● **PROBLEM**: Convert the rows from the line containing "You are a GUI" through the end of the rows, including both ends, into a JSON list of strings, one string per line with blank lines omitted. Leave the pictures out of the answer.

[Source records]
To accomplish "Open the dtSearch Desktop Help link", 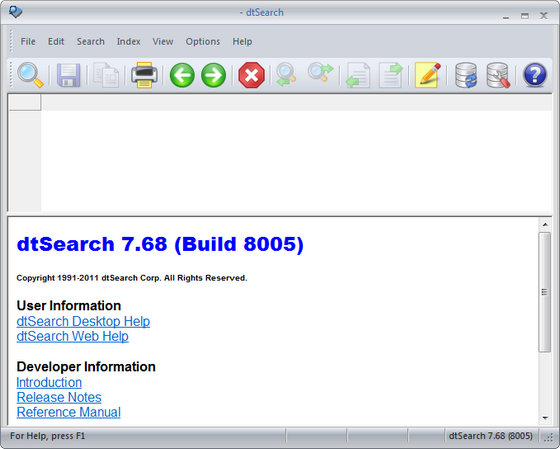I will (x=83, y=321).
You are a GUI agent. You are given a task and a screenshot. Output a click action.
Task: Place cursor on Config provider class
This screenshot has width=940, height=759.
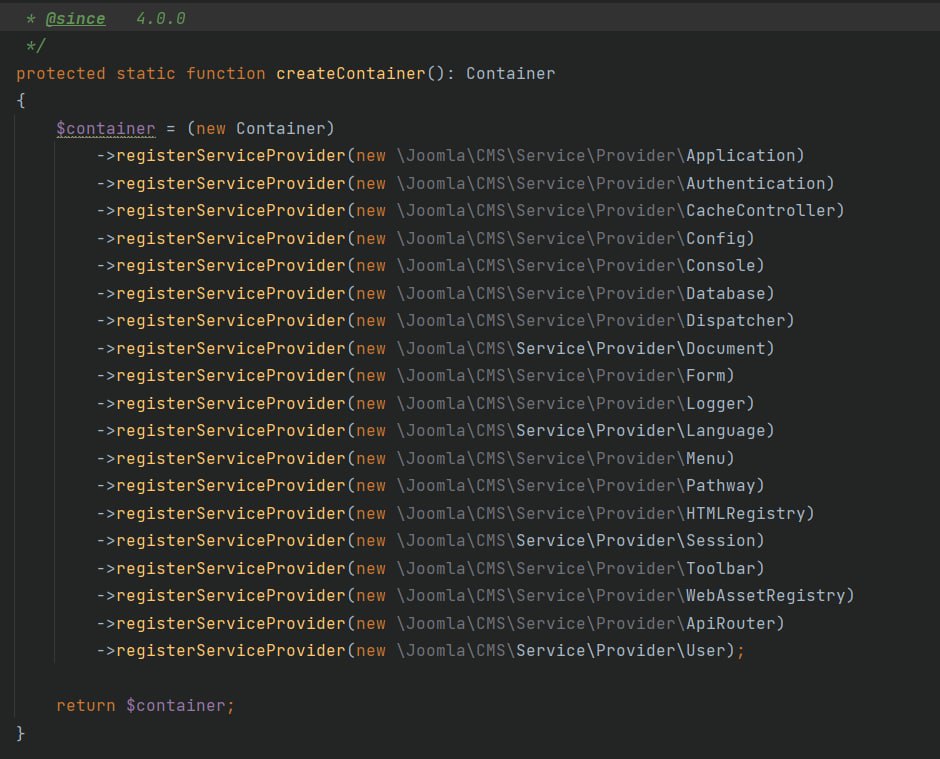tap(715, 239)
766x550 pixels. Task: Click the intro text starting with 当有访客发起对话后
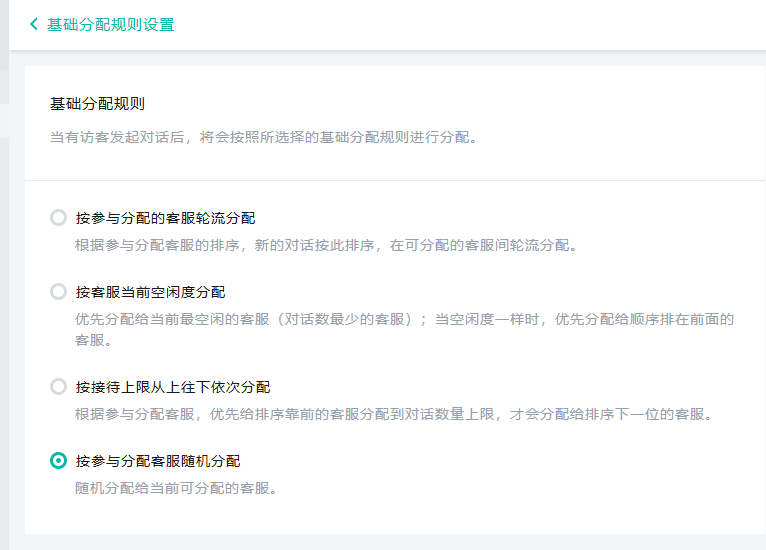[264, 136]
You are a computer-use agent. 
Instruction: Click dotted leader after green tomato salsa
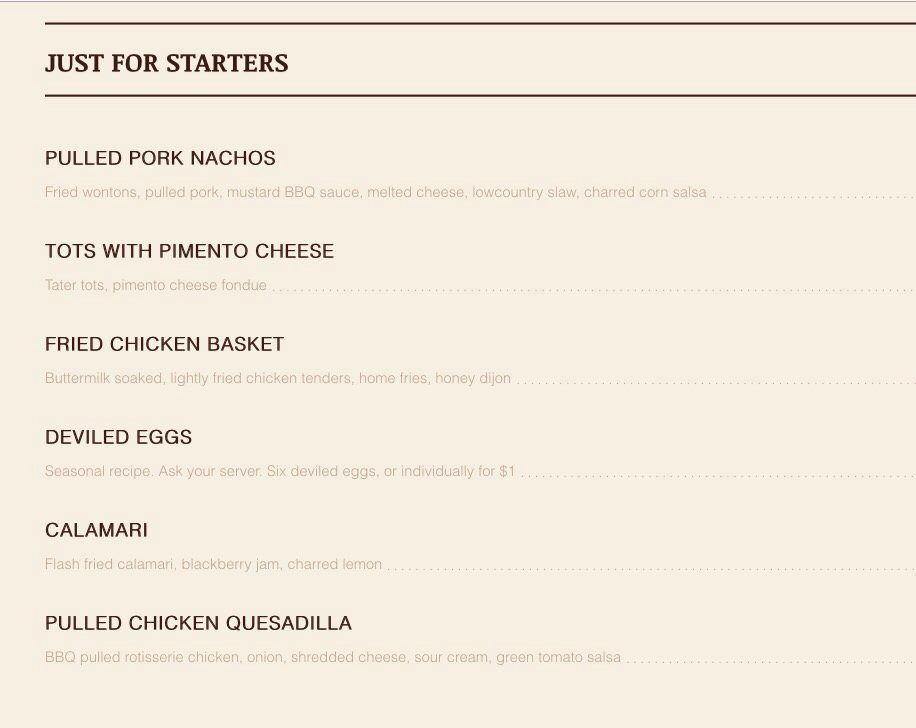(770, 660)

● **CORRECT RESULT**:
[
  "You are a GUI agent. You are given a task and a screenshot. Output a click action.",
  "Task: Place cursor on Config provider class",
  "This screenshot has width=940, height=759.",
  "tap(715, 239)",
  "766x550 pixels. Task: Click the intro text starting with 当有访客发起对话后",
  "[264, 136]",
  "You are a computer-use agent. ",
  "Instruction: Click dotted leader after green tomato salsa",
  "(770, 660)"
]